Proje devam ederken DSİ’ye Körfez ülkelerinden gelenler oldu. Onlar da bize yönlendirdi. Yapım tekniğiyle ilgilenen ülkeler var. Kalyon Grup, su konusunda deneyimli bir şirket. İstanbul’daki içme suyu projelerinin neredeyse yüzde 60’ını biz yaptık. Belki ekipmanı olan birilerini alıp, başka işlere de girebiliriz.

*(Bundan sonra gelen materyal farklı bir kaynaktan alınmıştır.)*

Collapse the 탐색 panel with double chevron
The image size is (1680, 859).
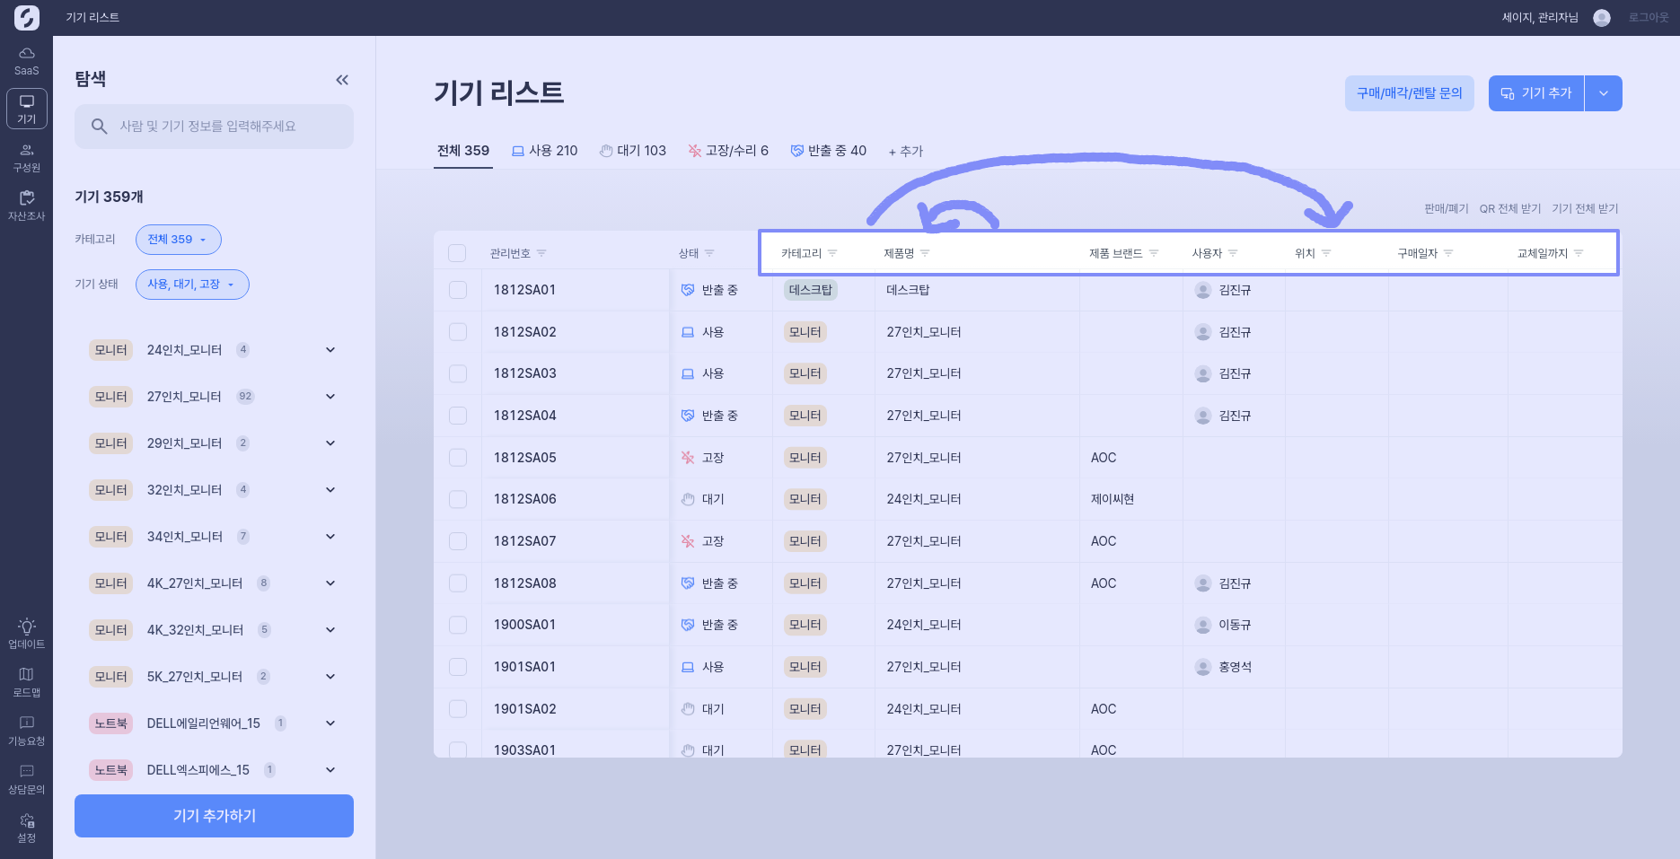click(342, 80)
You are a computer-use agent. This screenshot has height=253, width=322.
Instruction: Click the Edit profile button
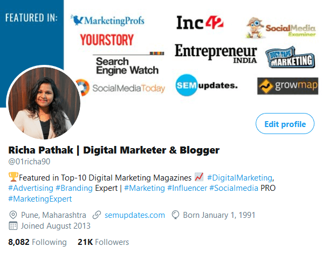point(285,123)
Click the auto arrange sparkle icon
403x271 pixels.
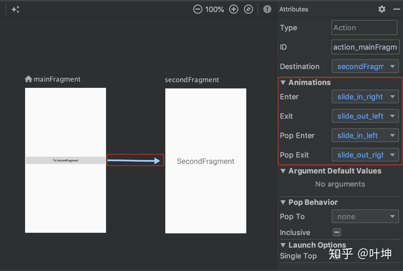pos(15,9)
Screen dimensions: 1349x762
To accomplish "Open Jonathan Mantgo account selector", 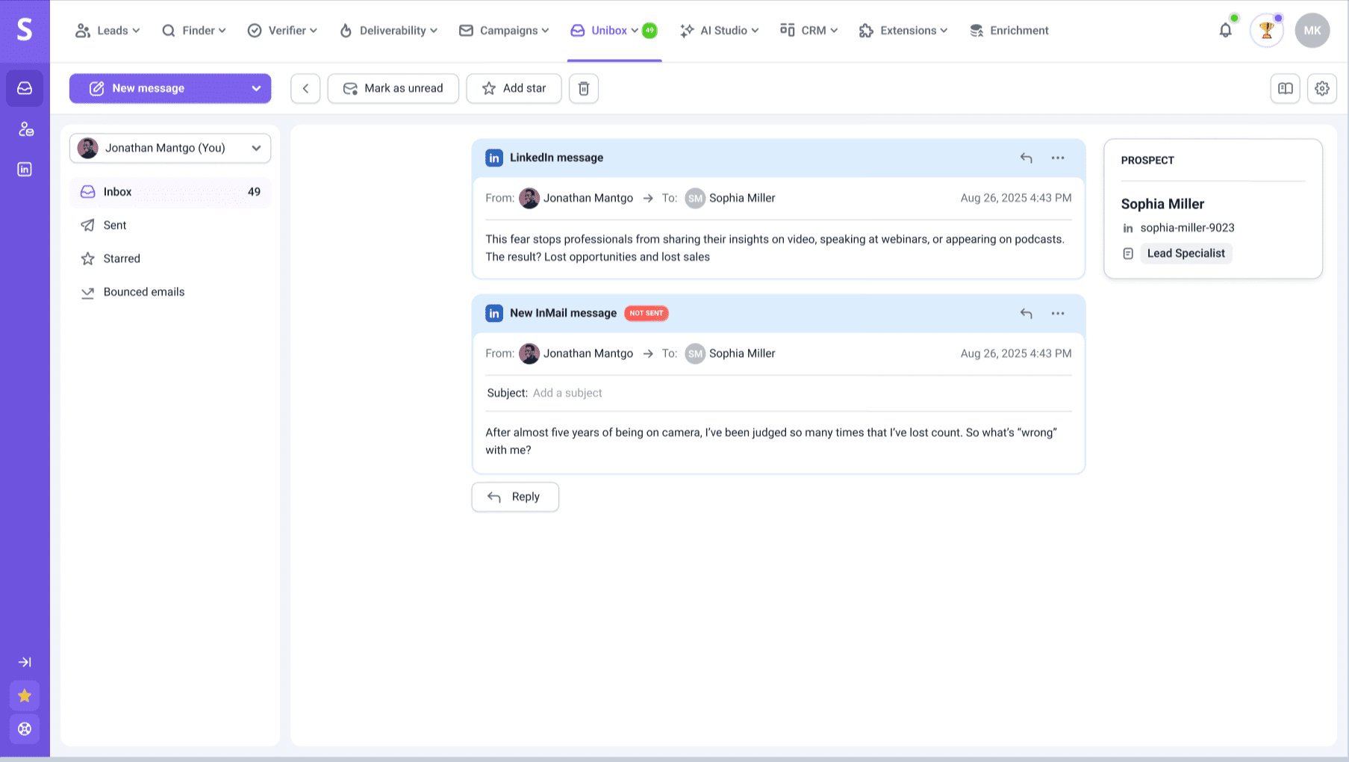I will click(x=170, y=148).
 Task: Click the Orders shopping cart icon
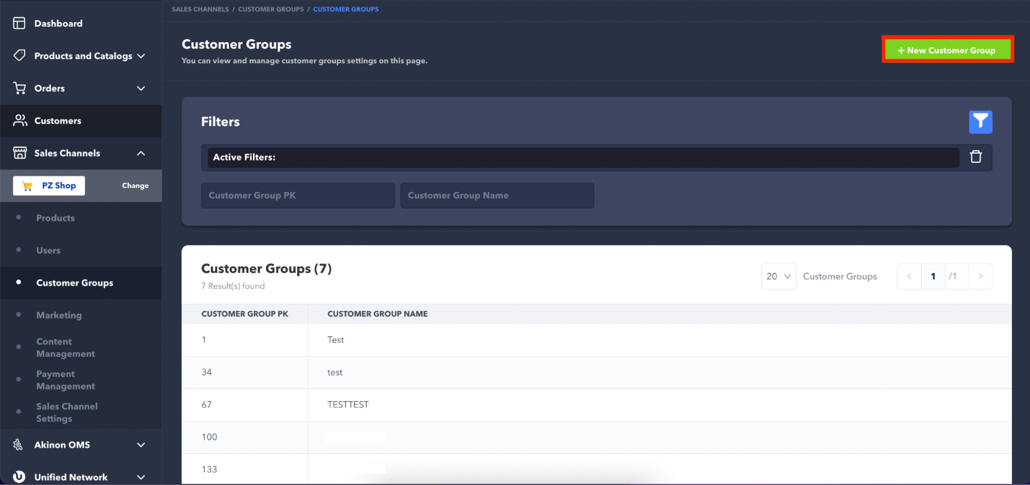[20, 88]
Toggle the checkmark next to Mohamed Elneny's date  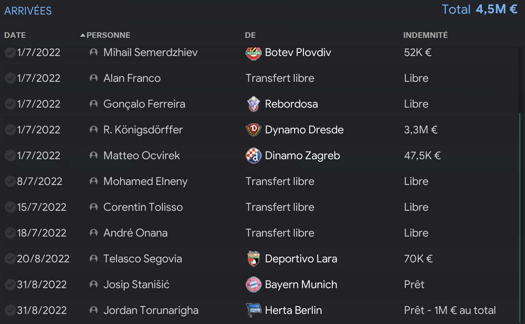coord(10,181)
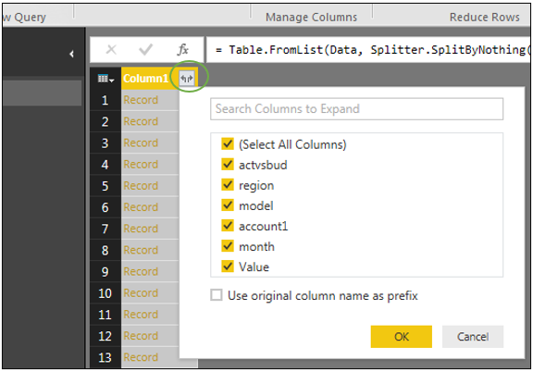
Task: Select the Column1 header
Action: tap(145, 79)
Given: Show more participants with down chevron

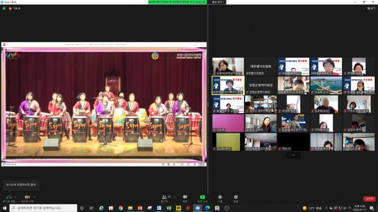Looking at the screenshot, I should coord(293,155).
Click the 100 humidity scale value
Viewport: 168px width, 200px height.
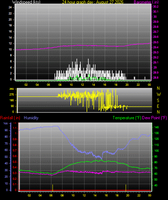[x=5, y=123]
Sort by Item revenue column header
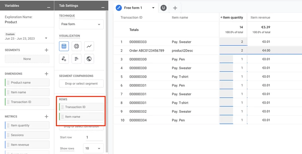 click(x=260, y=17)
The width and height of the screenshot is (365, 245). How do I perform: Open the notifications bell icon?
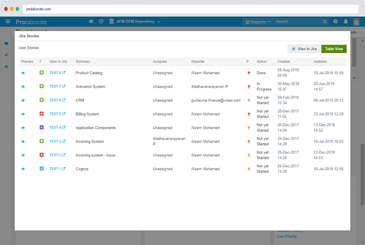coord(346,21)
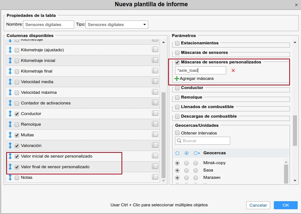The height and width of the screenshot is (214, 301).
Task: Enable the Velocidad máxima column checkbox
Action: pos(17,93)
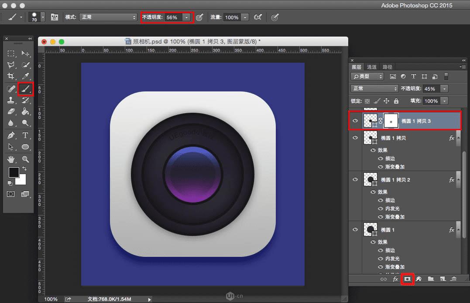
Task: Select the layer mask thumbnail of 椭圆 1 拷贝 3
Action: [x=391, y=121]
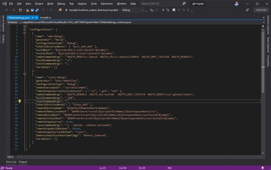Switch to the mysqld.cc tab
This screenshot has height=170, width=271.
click(45, 18)
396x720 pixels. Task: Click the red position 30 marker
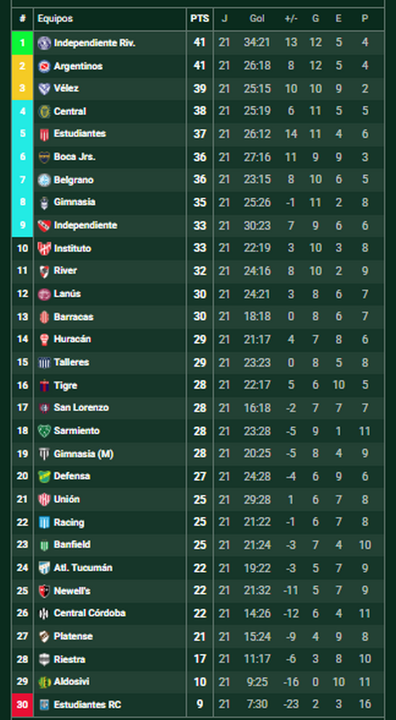coord(22,705)
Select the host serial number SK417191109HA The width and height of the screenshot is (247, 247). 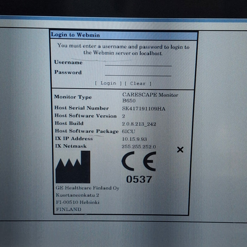(x=144, y=108)
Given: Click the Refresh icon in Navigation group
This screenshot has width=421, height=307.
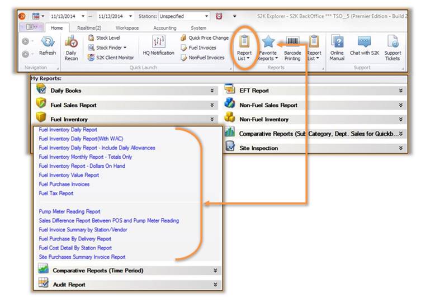Looking at the screenshot, I should pos(47,44).
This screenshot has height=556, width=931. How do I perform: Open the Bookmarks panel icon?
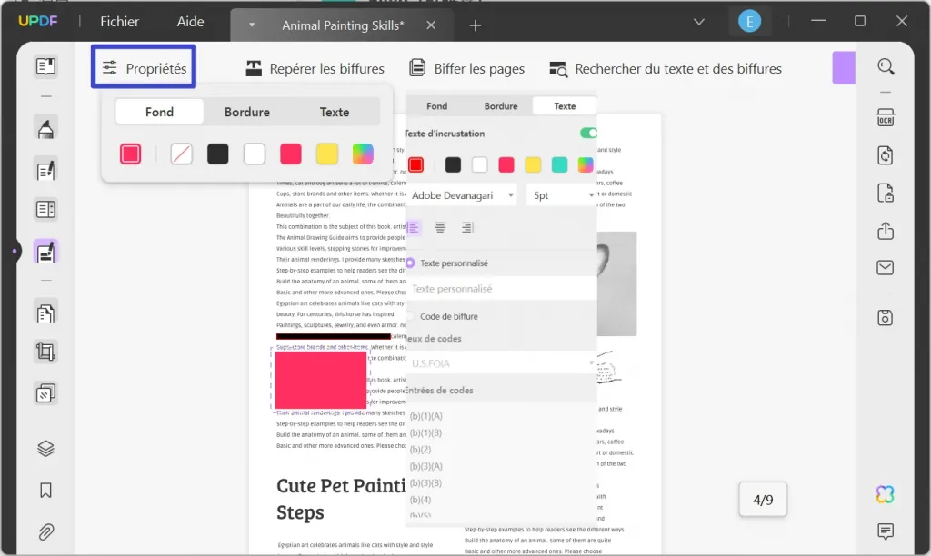tap(44, 490)
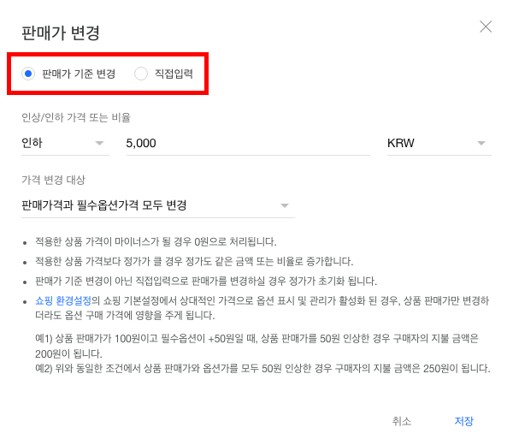Image resolution: width=513 pixels, height=445 pixels.
Task: Click the arrow icon beside KRW
Action: (x=481, y=143)
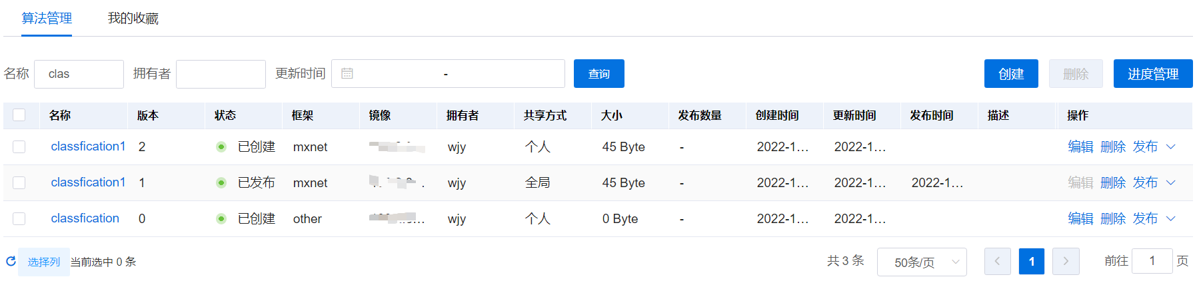
Task: Click the refresh icon beside 选择列
Action: click(11, 261)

Peki bu projede risk var mı?
250 metre derinliğe denizaltı ve gemiler inemiyor. Boruları çelikle bağladığımız için uyarı olduğunda sinyal alınıyor. Proje sürecinde hiç kaza yaşamadık.
YENİ İHALELER GÜNDEMDE
Parasal boyutuna bakarsanız, kârlı bir proje miydi sizce?
İşin para boyutuna hiç bakmadık. Cemal Bey (Kalyoncu) de Ömer Faruk Bey de (Kalyoncu) bu projeye büyük emek harcadı. Milli bir proje olarak gördü. Fırat Plastik’ten aldığımız borular dahil bütün ödemelerimiz döviz kurundandı. Ama proje bedeli TL üzerindendi.
Önümüzdeki süreçte ilgilendiğiniz yeni bir proje var mı?
TANAP’ın Çanakkale Boğazı deniz geçişi projesiyle ilgileniyoruz. Singapurlu bir firmayla çalışıyoruz. KKTC projesine göre bize daha basit bir proje.
600 KİŞİ ÇALIŞTI
Projede kaç kişi çalıştı?
600 kişiye istihdam sağlandı. Bunun 400’ü denizde çalıştı. 6 ay eve gitmeyenler oldu.
Test aşamasında bir sorun yaşandı mı?
2-3 ay test aşaması sürdü. Hiçbir sızıntı yaşanmadı. Sızıntı olsa debiler olduğu için suyun giriş ve çıkışında anlaşılır. Ayrıca sistemi robotlarla kontrol etme şansımız da var.
400 ARABA AĞIRLIĞINDAKİ BORULARI YÜZDÜRDÜ
KKTC su temini projesinin borularını yapan Fırat Plastik’in sahibi Nevzat Demir de törendeydi. 500 metrelik boruların 400 araba ağırlığında olduğunu belirterek, “Bunları karadan denize getirme şansımız yoktu. O yüzden deniz üzerinden yürütmek istedik. Mendireği ve dalgakıranı olan fabrika yeri aradık” dedi. Ekibine böyle bir yer bulma talimatı verdiğini anlatan Demir, şöyle konuştu: “3-4 ay sonra Taşucu’nda eski SEKA’nın olduğu yeri buldular. İlk yıl 100 bin dolara kiraladım. Makinelerimi getirdim. Banttan inen boruların denize girdiği bir sistem kurdum. Daha sonra SEKA’yı özelleştirmeden alan şirket yüksek kira istedi. Hatta ekibime ‘Gidin Victor Hugo’nun Sefiller’ini oynayın, kira çok yükselmesin’ dedim. Norveçli bir boru firması kaç kez DSİ’ye gidip, ‘Onlar yapamaz’ diye aleyhimize kulis dahi yaptı” şeklinde konuştu.